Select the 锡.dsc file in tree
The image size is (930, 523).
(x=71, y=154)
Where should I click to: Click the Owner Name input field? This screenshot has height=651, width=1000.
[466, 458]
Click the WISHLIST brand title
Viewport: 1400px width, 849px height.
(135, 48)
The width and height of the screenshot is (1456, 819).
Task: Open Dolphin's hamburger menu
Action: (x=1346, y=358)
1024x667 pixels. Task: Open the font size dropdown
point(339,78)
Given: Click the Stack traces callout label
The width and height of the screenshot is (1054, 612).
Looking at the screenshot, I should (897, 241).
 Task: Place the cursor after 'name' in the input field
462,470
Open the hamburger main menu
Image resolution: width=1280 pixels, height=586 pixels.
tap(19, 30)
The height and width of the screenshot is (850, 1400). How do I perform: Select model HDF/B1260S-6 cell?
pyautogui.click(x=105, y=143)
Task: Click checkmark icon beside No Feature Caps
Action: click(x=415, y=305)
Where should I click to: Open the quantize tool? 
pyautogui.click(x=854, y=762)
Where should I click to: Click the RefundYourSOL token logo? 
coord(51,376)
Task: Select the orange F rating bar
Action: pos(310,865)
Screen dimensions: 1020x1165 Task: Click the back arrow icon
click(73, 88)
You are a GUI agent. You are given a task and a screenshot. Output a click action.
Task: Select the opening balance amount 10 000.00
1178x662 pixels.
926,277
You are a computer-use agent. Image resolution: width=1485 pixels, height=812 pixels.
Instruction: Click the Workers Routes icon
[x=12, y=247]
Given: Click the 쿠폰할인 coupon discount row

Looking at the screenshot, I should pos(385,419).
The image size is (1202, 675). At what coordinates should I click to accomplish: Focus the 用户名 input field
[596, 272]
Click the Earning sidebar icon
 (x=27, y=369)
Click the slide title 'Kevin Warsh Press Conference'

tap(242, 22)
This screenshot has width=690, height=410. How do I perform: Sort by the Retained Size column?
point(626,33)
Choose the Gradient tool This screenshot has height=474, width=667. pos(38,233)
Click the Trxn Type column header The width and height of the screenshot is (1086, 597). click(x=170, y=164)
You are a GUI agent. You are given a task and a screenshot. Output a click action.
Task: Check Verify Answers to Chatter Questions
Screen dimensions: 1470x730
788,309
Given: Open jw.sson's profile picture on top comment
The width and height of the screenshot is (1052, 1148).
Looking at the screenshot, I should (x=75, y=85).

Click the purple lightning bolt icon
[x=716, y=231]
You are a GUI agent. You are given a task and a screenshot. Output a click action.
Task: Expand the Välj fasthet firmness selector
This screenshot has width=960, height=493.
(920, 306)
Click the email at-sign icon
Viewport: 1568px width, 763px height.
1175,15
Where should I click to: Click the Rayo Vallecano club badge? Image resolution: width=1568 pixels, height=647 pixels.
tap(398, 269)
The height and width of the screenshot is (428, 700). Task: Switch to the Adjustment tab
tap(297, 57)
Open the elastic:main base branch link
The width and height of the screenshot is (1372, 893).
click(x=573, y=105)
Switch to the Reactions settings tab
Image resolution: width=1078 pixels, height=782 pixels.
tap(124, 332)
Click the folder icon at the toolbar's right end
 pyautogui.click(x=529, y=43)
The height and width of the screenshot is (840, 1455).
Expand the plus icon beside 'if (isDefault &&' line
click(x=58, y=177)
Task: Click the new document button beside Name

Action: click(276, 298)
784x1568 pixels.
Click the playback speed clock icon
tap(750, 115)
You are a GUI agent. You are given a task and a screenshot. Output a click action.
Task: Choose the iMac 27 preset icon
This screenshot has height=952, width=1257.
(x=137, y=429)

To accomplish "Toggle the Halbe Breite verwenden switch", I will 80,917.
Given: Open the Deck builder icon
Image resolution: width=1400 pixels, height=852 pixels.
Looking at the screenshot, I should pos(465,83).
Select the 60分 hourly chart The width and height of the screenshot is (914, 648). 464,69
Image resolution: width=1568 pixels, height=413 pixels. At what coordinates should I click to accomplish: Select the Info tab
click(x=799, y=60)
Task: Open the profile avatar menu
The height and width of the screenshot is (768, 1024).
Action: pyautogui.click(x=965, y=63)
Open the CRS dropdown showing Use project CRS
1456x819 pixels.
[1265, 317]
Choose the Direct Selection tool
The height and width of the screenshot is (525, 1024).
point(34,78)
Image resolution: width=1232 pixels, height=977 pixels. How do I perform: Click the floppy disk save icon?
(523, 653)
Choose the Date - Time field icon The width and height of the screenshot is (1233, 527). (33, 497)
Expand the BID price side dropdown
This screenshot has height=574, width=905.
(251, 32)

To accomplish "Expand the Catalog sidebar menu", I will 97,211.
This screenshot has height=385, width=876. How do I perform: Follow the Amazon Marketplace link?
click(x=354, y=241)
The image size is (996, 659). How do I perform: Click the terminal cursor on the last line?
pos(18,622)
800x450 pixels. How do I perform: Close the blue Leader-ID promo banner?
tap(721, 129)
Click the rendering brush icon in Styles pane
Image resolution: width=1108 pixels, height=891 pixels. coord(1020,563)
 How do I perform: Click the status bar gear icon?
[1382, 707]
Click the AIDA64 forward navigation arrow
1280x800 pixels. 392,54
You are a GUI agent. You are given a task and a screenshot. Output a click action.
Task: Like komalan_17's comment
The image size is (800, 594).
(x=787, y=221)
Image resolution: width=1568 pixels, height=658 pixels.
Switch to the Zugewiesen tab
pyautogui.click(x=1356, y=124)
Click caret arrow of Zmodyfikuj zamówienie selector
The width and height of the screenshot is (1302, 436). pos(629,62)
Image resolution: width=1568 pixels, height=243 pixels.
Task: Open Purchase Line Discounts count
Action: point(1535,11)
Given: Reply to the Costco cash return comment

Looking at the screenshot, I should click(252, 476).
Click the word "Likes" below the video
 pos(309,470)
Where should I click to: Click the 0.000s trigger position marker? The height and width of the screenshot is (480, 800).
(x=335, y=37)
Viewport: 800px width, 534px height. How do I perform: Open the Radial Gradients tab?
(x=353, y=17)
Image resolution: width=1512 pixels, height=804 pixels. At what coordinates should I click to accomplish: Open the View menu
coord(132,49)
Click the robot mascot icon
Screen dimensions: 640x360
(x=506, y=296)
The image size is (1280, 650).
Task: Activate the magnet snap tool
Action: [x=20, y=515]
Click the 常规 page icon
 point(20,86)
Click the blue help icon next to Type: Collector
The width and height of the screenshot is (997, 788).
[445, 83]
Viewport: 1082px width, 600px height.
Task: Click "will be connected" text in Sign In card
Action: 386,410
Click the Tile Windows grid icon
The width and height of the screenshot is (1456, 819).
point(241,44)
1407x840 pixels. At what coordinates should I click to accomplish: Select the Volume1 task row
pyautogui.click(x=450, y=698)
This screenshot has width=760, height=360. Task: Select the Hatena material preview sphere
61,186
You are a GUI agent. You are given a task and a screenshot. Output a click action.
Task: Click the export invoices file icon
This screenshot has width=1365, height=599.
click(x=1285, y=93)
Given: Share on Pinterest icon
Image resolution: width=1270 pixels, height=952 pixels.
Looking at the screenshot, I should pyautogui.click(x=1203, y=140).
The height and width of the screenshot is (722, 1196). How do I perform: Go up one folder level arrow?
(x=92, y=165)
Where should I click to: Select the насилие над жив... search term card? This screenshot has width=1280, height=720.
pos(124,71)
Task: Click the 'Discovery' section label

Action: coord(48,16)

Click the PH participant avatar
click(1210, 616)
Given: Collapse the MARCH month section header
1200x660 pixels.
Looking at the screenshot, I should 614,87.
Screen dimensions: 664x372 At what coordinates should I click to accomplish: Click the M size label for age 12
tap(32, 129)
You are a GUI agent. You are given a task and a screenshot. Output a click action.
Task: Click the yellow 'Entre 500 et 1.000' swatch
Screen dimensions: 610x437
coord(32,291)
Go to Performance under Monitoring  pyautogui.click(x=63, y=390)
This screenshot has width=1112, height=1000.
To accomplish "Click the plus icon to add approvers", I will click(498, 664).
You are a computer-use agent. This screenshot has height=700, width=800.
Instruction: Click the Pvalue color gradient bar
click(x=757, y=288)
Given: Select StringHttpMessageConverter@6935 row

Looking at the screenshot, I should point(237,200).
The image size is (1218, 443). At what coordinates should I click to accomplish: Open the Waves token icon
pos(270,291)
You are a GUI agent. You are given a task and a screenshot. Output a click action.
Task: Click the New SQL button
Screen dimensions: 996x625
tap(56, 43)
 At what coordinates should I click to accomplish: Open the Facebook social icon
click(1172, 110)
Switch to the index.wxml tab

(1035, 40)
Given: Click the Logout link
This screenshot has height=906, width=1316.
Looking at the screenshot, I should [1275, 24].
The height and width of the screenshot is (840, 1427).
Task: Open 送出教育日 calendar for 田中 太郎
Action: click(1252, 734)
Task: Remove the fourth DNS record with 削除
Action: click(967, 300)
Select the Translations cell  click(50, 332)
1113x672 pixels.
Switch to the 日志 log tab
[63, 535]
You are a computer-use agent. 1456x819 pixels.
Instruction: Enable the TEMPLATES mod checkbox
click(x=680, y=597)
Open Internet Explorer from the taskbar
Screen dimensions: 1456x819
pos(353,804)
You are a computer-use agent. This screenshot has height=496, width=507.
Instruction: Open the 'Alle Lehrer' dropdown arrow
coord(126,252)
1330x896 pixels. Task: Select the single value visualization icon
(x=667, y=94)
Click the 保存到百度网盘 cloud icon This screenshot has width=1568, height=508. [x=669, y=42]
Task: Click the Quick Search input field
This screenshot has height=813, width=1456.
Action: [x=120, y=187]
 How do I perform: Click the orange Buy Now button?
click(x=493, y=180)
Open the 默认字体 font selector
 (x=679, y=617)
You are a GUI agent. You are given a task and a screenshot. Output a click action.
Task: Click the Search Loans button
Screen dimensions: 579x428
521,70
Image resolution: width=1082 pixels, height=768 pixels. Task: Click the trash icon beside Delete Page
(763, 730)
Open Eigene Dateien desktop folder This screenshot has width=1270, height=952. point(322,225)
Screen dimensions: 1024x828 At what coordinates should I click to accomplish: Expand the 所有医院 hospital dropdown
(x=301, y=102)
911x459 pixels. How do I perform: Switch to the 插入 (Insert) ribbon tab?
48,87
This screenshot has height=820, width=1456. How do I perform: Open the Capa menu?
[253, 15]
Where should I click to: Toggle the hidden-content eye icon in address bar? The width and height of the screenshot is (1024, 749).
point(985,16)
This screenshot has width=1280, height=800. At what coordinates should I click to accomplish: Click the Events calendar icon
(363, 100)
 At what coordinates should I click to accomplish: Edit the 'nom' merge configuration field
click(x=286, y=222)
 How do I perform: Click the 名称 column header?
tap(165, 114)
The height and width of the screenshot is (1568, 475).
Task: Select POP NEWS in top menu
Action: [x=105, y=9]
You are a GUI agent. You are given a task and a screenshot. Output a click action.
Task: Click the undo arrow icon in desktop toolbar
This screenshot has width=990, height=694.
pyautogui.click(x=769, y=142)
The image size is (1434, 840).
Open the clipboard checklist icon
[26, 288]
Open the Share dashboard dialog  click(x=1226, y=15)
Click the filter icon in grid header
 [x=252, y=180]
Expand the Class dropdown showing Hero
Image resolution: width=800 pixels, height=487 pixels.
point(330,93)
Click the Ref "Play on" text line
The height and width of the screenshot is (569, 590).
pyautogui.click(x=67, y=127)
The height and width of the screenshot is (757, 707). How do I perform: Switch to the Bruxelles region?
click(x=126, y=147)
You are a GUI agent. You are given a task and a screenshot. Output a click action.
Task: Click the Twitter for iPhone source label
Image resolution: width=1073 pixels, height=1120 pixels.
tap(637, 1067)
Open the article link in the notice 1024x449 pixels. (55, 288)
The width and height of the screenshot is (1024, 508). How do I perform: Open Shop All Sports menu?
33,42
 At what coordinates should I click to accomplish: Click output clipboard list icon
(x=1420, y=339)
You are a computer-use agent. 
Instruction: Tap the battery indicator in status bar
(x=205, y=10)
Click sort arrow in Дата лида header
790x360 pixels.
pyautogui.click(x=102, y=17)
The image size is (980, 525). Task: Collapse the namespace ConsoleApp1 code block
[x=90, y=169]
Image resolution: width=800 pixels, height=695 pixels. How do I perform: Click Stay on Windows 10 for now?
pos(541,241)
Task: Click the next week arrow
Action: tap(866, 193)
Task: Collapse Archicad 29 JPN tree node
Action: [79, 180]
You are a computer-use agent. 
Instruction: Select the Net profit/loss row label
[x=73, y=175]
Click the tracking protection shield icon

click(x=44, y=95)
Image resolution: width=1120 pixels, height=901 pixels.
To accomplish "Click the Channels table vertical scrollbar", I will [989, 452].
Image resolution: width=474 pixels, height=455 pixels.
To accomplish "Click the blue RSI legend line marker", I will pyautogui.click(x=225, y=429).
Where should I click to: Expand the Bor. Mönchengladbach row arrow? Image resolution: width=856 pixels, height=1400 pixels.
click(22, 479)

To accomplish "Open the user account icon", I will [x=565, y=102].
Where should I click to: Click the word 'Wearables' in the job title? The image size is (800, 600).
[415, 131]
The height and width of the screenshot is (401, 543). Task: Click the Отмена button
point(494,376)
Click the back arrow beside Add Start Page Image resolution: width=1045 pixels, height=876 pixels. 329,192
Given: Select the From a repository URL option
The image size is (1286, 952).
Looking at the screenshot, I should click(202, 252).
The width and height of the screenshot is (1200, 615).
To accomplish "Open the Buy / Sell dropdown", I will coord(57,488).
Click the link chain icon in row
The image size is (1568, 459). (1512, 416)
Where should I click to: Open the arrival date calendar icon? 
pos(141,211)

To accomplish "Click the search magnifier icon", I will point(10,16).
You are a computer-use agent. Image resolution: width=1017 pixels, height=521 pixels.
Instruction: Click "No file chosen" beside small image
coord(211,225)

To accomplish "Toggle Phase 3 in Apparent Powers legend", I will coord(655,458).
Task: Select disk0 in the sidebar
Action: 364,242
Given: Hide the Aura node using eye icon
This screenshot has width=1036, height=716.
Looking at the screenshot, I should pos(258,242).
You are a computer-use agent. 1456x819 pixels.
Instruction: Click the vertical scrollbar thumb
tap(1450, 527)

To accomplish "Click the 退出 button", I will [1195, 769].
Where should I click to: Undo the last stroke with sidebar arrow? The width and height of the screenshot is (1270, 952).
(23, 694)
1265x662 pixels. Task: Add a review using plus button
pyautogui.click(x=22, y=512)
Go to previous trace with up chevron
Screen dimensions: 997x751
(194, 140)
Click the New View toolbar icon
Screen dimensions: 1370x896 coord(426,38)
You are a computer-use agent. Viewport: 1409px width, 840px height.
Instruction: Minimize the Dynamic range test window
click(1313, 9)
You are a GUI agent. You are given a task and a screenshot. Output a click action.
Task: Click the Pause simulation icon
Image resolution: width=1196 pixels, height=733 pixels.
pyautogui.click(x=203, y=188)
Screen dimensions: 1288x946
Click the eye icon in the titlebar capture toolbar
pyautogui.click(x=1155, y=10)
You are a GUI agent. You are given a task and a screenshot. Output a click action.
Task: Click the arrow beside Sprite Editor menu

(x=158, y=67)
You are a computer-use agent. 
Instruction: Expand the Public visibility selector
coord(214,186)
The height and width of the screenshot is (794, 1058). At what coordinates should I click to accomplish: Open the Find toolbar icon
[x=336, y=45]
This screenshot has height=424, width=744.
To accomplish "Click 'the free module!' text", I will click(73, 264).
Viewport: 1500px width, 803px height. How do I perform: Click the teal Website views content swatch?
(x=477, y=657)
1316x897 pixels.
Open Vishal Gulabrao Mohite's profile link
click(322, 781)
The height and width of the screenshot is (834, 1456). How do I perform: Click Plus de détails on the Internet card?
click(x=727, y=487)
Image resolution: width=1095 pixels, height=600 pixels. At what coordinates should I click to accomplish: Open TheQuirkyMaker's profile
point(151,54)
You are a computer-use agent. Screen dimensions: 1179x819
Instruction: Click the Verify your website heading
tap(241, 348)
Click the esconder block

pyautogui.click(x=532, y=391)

------------------------------------

Count the lines in the records above that contain the string "dropdown", matching case exactly, and give only the number.

7